Department of Medical Genetics, Cambridge Institute for Medical Research, Cambridge University, Cambridge CB2 0XY, UK.
Biostatistics. 2010 Oct;11(4):661-73. doi: 10.1093/biostatistics/kxq035. Epub 2010 Jun 3.
Homer and others (2008. Resolving individuals contributing trace amounts of DNA to highly complex mixtures using high-density SNP genotyping microarrays. PLoS Genetics 4, e1000167) recently showed that, given allele frequency data for a large number of single nucleotide polymorphisms in a sample together with corresponding population "reference" frequencies, by typing an individual's DNA sample at the same set of loci it can be inferred whether or not the individual was a member of the sample. This observation has been responsible for precautionary removal of large amounts of summary data from public access.
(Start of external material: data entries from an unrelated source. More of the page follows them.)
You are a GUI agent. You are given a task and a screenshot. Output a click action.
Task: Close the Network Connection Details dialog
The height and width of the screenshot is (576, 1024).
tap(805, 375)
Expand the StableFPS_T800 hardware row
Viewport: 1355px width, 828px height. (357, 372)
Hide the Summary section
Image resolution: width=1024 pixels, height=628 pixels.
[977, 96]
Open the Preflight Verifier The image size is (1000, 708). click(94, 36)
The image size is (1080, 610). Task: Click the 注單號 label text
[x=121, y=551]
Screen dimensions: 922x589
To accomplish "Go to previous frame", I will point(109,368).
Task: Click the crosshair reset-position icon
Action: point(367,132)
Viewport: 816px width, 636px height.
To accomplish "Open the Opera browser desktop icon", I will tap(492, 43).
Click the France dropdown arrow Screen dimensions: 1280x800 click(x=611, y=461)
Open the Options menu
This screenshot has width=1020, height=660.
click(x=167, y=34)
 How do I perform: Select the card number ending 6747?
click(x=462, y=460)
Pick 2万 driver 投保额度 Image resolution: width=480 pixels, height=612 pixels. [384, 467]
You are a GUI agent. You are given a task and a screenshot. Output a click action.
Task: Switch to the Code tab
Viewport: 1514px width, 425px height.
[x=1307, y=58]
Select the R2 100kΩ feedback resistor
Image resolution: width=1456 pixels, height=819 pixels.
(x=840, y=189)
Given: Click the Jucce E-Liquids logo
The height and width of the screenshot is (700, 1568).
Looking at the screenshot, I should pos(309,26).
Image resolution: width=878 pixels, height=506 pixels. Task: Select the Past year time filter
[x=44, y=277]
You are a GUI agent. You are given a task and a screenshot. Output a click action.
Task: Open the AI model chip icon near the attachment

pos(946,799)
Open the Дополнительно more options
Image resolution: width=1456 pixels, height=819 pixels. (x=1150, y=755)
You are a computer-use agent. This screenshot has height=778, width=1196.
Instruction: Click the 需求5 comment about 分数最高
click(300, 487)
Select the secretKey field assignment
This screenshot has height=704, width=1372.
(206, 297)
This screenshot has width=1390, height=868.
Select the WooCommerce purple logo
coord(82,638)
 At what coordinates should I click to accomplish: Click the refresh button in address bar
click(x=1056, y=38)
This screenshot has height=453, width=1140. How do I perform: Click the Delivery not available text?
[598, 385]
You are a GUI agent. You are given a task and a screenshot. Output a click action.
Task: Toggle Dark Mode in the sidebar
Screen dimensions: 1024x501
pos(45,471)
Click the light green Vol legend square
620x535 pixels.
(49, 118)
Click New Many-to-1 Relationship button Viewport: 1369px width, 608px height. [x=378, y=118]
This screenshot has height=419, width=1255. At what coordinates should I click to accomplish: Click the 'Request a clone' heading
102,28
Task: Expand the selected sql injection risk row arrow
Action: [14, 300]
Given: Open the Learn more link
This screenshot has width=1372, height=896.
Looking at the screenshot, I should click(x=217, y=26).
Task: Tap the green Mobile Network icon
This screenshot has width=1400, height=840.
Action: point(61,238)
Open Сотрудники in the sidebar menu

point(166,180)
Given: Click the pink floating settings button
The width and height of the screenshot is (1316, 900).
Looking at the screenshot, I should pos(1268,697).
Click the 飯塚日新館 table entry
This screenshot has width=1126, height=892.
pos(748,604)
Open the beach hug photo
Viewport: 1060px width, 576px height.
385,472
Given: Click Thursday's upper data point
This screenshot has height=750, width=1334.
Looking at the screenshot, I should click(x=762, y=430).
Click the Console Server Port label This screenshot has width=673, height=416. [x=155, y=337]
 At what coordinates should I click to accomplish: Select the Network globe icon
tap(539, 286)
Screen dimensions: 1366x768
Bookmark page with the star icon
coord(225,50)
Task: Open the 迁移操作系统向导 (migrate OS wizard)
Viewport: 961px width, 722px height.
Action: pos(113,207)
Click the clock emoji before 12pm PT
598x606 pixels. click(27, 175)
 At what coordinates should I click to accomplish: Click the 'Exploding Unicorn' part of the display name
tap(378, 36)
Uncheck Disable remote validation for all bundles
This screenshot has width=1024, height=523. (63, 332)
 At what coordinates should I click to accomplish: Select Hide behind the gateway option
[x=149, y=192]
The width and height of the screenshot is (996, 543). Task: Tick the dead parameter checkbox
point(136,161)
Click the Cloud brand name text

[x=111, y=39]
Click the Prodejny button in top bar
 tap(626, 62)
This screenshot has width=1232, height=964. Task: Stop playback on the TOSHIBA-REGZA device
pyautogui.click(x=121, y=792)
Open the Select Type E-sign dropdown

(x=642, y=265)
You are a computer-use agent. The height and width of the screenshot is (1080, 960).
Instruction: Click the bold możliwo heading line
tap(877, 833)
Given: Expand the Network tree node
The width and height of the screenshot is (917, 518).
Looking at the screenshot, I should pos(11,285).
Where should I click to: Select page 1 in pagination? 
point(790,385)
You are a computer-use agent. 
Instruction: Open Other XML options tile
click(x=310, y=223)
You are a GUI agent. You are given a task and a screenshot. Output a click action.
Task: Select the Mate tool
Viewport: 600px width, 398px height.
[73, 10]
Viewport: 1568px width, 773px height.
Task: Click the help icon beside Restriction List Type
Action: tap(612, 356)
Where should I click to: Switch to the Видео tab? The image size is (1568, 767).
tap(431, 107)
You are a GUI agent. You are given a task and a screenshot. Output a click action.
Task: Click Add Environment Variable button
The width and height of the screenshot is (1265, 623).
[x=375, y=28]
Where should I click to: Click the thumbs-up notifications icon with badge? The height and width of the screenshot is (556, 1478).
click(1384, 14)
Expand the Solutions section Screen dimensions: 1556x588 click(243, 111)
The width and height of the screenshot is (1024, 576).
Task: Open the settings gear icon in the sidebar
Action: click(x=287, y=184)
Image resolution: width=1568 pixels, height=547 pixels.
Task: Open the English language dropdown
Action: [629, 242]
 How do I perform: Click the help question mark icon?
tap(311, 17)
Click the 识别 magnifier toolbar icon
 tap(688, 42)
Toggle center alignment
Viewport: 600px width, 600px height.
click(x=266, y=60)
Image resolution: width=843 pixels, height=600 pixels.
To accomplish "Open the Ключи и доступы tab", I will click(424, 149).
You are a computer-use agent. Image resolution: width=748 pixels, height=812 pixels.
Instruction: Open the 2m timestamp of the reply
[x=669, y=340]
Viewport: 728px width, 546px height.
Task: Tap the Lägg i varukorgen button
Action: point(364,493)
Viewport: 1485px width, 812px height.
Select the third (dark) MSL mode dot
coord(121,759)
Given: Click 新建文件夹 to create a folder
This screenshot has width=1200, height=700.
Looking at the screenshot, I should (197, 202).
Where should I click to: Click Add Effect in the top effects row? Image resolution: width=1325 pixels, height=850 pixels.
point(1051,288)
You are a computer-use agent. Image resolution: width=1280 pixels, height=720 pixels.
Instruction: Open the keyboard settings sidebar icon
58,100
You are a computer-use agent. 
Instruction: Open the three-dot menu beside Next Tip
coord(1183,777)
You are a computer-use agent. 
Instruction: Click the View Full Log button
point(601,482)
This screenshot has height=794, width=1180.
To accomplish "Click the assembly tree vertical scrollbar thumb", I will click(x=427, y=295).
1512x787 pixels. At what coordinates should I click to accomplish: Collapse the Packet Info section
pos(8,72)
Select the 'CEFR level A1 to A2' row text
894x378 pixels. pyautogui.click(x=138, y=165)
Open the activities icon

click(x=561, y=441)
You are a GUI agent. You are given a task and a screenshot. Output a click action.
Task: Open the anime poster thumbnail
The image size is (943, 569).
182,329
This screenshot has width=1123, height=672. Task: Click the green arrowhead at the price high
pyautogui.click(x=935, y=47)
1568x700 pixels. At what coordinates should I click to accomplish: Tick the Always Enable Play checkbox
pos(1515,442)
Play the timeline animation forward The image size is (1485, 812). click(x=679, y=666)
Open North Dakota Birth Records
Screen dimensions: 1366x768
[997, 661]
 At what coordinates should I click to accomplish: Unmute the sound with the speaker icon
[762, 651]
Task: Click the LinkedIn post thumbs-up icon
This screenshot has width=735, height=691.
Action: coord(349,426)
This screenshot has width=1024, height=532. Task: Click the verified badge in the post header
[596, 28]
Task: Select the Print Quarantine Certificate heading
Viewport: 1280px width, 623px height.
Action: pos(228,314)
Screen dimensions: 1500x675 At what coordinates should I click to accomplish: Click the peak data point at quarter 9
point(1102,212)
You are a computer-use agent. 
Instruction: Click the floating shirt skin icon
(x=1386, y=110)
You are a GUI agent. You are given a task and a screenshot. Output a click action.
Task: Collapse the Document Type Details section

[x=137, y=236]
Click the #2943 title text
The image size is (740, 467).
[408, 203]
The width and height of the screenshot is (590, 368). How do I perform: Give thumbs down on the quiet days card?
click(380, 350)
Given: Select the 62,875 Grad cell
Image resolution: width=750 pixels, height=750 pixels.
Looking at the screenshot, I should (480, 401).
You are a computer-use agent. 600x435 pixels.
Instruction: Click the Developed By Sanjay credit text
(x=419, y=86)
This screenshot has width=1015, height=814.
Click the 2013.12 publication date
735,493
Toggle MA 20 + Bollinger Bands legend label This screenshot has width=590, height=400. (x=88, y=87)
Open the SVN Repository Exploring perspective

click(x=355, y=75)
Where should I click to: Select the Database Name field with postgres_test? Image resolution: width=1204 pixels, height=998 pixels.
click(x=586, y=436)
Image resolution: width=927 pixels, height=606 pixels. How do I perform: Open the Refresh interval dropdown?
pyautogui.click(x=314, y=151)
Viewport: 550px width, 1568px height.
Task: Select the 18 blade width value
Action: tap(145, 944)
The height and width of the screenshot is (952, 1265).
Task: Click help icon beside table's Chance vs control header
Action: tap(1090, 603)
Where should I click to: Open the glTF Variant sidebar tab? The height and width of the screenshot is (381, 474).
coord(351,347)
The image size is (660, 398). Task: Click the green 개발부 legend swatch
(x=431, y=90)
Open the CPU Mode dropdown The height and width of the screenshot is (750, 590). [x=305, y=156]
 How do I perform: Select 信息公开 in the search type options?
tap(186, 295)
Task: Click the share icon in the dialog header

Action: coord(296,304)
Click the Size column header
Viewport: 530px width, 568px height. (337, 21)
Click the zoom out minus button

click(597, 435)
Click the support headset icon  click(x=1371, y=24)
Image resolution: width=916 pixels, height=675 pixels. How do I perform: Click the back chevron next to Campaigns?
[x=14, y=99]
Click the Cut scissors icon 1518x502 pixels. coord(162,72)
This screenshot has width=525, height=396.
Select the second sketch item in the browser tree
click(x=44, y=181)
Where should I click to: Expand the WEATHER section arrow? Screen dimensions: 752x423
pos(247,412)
This and further work on the problem has followed a frequentist approach. This paper sets out a Bayesian analysis of this problem which clarifies the role of the reference frequencies and allows incorporation of prior probabilities of the individual's membership in the sample.
荷马等人(2008. 使用高密度 SNP 基因分型微阵列解决痕量 DNA 对高度复杂混合物的个体贡献问题。PLoS Genetics 4, e1000167)最近表明,给定样本中大量单核苷酸多态性的等位基因频率数据以及相应的群体“参考”频率,通过对个体 DNA 样本进行相同的基因座分型,可以推断该个体是否是样本的成员。这一观察结果导致大量摘要数据从公共访问中被谨慎删除。这个问题的进一步研究遵循了频率主义方法。本文对该问题进行了贝叶斯分析,阐明了参考频率的作用,并允许将个体在样本中的成员概率先验纳入分析。